* Task brief *
When the line containing "Screen dimensions: 600x465" appears in the entries below, begin printing there and stop after the line containing "Choose 我要安装网络许可证管理器 option"; print each of those lines exactly and no other line.

Segment Start: Records for the task

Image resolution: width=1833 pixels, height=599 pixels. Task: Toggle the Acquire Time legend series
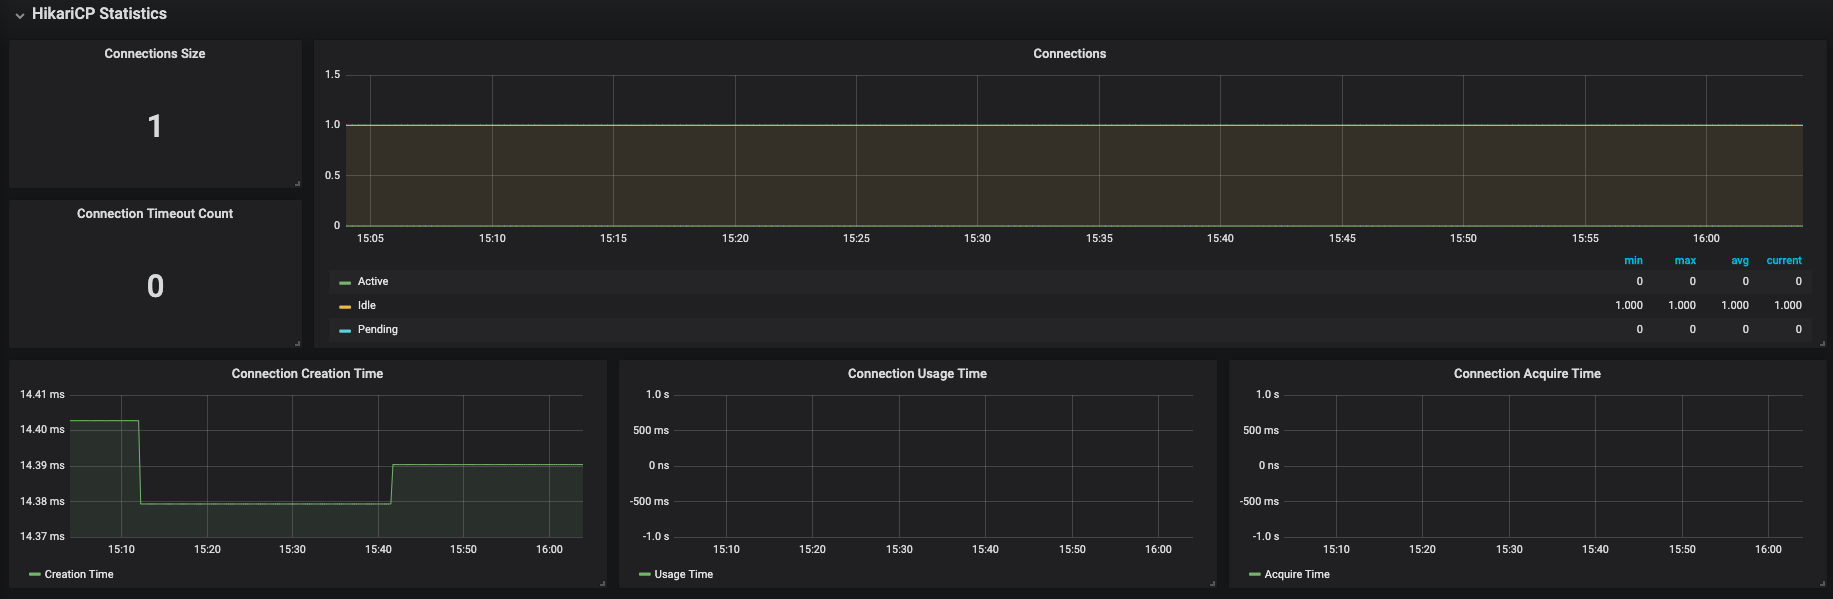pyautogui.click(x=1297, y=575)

Segment End: Records for the task
Segment Start: Records for the task

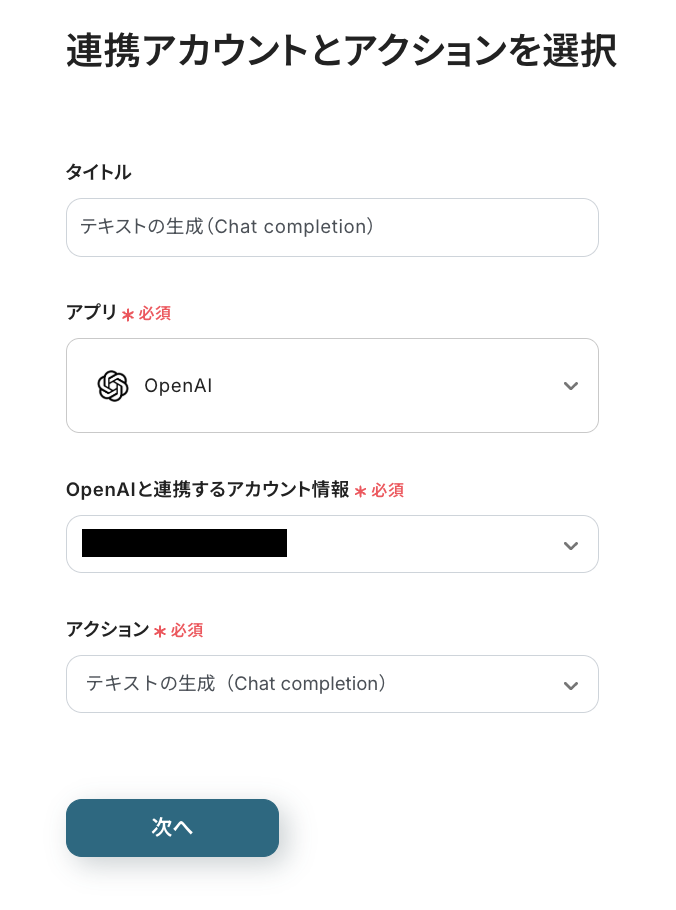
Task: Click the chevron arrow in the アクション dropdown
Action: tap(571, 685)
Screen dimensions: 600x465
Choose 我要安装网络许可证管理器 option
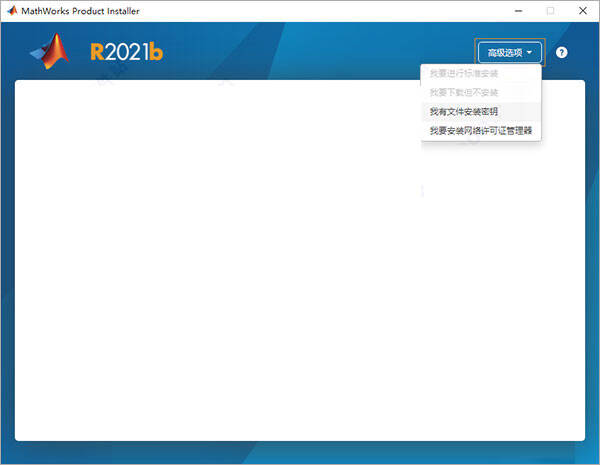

Segment End: Records for the task
Segment Start: Records for the task

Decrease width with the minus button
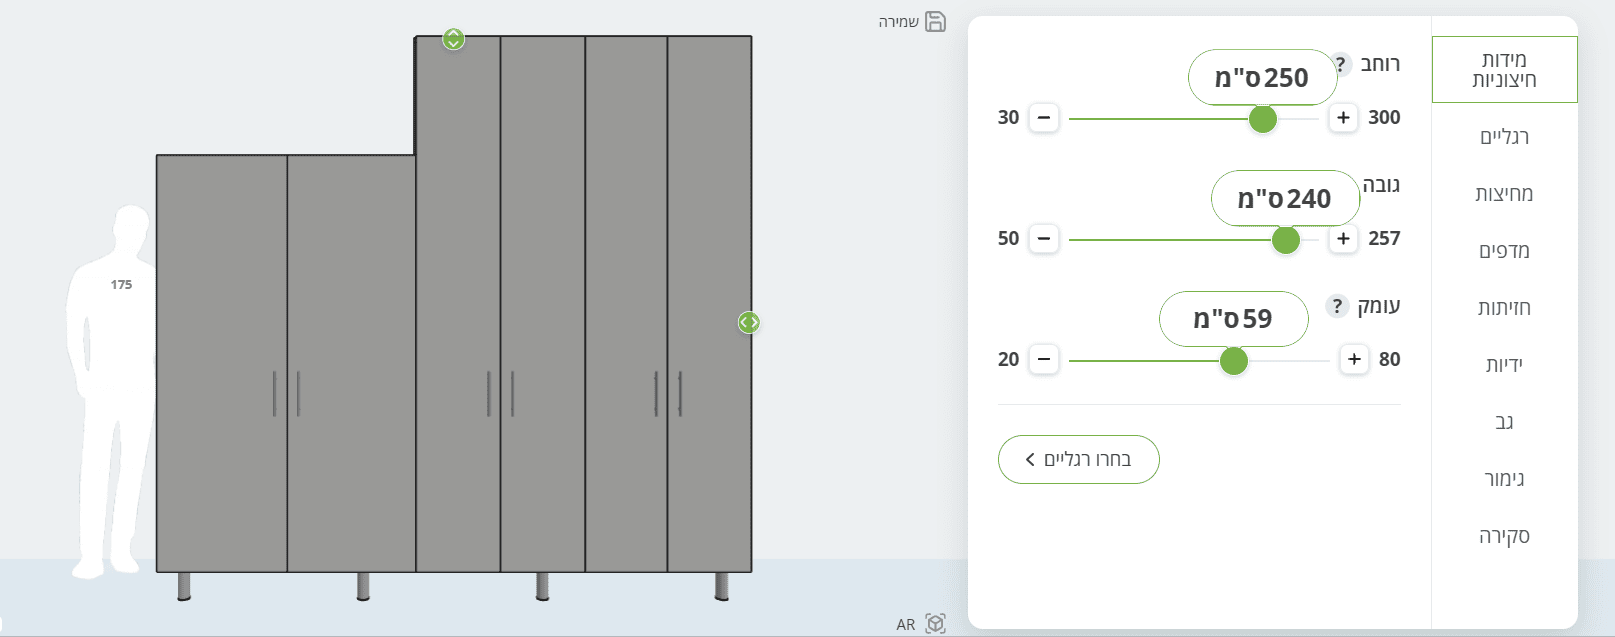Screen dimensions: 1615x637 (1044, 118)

Segment End: Records for the task

* Answer to this problem *
Screen dimensions: 600x465
Choose 我要安装网络许可证管理器 option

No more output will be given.